# Task item
Find the string "computer" in the records and copy each line where it occurs.
#####
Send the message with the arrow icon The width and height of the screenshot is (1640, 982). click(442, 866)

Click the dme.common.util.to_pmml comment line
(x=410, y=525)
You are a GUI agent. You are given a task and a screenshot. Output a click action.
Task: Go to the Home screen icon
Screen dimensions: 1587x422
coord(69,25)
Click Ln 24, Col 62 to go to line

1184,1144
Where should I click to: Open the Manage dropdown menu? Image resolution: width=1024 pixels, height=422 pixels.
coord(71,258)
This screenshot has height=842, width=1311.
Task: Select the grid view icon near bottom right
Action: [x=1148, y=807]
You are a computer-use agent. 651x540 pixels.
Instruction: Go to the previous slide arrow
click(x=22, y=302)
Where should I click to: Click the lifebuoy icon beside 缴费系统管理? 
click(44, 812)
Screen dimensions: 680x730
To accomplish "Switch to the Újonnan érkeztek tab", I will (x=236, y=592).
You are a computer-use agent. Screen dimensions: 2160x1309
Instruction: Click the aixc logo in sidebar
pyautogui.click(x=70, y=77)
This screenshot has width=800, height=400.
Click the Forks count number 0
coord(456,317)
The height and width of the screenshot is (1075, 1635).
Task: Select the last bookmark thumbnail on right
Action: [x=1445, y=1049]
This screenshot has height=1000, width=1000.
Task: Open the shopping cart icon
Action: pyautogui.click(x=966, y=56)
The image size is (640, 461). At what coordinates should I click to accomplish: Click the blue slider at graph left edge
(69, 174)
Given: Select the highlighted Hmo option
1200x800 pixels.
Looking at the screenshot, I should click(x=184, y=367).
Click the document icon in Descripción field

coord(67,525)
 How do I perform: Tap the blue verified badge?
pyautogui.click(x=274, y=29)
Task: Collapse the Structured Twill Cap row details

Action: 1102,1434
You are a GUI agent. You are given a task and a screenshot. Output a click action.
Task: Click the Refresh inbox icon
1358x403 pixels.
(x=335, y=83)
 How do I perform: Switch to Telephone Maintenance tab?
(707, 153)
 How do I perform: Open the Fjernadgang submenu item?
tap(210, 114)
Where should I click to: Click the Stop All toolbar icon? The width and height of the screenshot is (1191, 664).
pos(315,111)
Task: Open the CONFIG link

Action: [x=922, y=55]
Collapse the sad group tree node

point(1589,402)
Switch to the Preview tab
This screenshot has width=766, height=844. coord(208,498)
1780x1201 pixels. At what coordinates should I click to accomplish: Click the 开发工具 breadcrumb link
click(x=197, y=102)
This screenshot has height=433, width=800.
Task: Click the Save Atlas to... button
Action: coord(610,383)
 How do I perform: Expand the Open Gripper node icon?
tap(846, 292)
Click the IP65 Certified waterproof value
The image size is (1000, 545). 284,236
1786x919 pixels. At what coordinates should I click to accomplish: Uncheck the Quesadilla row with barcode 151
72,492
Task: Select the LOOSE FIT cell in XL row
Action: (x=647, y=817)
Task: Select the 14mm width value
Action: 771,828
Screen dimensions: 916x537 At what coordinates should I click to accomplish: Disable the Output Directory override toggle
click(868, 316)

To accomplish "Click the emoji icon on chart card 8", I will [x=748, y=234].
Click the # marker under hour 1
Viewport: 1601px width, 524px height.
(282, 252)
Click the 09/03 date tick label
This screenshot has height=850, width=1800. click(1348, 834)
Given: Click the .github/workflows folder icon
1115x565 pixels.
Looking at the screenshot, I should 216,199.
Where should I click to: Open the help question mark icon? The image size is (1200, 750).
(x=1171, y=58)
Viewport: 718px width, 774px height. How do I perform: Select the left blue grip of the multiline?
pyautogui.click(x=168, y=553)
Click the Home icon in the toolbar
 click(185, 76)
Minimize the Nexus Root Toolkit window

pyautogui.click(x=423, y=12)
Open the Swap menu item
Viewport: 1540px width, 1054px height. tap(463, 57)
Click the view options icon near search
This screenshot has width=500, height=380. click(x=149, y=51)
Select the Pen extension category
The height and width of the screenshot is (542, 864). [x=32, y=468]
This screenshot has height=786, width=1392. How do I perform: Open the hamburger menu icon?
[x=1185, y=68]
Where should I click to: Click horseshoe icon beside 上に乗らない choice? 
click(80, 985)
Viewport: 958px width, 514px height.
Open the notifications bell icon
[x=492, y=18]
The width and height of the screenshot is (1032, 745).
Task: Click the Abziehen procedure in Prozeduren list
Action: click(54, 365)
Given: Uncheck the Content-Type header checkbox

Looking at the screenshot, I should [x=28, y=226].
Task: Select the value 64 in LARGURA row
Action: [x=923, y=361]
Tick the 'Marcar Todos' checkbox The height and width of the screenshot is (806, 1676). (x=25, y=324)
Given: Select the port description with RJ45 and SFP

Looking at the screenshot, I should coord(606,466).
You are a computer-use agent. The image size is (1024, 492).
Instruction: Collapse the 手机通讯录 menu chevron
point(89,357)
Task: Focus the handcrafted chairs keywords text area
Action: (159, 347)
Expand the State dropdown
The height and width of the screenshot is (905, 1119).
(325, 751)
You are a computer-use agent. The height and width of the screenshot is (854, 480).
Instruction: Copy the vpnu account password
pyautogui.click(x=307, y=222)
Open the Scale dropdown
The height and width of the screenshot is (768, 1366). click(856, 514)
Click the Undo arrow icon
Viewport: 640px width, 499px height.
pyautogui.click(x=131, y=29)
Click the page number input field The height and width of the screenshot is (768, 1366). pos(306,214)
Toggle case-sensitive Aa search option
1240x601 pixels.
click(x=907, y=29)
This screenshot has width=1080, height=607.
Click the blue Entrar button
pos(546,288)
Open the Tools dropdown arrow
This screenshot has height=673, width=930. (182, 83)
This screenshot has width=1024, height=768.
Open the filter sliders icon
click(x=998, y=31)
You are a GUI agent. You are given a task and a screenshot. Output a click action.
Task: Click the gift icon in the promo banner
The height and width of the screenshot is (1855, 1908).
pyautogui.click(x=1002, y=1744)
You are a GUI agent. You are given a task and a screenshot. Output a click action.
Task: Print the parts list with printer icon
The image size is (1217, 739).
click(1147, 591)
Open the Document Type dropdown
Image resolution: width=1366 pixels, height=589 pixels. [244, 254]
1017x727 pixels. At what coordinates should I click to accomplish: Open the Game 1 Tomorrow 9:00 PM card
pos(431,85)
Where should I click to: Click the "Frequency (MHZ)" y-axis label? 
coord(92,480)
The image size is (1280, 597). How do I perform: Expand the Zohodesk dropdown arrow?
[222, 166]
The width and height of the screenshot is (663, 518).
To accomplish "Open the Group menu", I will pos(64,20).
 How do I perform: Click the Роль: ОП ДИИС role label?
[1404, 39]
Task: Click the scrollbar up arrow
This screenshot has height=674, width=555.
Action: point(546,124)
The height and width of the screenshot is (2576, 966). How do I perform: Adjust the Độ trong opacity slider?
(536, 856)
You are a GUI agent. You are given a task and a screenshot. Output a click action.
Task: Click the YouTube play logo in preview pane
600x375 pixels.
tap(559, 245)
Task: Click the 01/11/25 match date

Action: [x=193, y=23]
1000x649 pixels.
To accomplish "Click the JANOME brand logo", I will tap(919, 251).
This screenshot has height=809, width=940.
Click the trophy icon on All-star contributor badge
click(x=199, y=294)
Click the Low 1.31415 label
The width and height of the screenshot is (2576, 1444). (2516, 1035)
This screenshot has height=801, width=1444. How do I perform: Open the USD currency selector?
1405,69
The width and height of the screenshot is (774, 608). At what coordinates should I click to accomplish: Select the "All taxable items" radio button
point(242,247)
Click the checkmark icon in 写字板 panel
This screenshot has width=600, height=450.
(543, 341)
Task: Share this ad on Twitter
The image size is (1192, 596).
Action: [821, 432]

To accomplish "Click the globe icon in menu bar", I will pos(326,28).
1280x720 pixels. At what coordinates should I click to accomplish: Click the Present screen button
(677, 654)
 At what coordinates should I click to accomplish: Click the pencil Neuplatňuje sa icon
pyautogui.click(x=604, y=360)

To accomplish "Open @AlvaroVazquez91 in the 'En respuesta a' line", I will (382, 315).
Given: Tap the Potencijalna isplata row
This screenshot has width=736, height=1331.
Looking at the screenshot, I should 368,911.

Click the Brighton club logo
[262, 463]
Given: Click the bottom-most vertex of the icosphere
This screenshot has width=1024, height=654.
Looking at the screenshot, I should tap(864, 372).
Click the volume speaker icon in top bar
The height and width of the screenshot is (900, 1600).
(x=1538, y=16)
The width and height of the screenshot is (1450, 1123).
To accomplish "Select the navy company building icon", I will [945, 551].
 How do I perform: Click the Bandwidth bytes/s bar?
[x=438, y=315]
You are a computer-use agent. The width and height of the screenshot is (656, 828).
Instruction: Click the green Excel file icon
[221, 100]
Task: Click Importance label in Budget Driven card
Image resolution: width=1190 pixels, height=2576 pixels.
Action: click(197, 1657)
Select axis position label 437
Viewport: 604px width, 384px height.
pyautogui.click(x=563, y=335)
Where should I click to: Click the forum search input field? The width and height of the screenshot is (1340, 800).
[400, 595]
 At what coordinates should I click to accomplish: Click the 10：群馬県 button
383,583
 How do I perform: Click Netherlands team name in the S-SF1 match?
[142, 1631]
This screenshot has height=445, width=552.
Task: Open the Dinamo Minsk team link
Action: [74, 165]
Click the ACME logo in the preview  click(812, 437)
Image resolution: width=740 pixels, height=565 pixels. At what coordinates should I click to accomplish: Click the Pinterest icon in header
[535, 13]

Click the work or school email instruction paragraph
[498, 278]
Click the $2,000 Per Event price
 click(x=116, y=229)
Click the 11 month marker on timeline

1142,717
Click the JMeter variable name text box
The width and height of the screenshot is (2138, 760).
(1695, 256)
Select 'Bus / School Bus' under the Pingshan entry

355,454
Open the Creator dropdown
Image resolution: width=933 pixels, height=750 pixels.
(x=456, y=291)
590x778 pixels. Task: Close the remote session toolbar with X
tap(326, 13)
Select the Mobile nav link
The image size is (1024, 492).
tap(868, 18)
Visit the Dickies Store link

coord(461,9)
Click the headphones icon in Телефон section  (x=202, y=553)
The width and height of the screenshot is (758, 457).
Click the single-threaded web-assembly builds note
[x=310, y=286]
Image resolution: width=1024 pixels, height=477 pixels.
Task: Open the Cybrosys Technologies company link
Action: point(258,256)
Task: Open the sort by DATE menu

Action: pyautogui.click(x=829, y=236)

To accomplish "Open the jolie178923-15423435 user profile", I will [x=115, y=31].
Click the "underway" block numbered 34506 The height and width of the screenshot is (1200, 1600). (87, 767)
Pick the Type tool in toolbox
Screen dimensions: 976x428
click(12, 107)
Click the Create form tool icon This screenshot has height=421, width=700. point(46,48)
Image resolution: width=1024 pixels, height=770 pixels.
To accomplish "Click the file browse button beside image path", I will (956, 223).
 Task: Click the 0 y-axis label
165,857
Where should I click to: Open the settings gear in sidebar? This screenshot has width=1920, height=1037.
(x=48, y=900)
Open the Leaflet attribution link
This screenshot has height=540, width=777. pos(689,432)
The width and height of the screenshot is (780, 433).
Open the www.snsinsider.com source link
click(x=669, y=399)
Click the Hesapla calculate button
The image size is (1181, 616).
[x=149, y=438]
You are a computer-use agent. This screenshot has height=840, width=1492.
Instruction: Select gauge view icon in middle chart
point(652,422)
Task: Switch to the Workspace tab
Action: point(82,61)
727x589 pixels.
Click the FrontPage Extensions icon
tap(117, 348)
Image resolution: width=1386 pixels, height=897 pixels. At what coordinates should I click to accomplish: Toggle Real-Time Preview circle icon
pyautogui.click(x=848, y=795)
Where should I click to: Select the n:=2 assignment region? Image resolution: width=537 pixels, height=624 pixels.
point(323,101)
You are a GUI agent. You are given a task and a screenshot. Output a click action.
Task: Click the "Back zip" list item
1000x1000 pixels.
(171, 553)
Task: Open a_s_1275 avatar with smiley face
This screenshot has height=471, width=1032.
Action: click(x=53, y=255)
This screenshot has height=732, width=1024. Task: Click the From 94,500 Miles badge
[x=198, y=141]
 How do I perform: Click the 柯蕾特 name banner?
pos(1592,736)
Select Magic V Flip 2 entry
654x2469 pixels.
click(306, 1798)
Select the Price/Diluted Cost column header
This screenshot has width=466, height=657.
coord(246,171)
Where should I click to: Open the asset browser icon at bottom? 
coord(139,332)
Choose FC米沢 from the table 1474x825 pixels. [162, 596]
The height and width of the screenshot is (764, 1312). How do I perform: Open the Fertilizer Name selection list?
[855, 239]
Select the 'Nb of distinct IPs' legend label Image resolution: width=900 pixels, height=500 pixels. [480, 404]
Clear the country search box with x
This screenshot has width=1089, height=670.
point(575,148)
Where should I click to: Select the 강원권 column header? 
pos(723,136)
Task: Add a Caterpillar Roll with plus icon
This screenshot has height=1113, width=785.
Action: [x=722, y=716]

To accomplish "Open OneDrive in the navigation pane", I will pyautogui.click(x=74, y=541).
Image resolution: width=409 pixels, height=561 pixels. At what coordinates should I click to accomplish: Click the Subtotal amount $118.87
#####
# Answer space
You are a computer-use agent. 651x540 pixels.
You are a computer-use agent. Screen dimensions: 2160x1309
You are a computer-use agent. The image size is (1024, 492).
You are a computer-use agent. The height and width of the screenshot is (854, 480).
You are a computer-use agent. The width and height of the screenshot is (656, 828).
You are a computer-use agent. This screenshot has height=840, width=1492.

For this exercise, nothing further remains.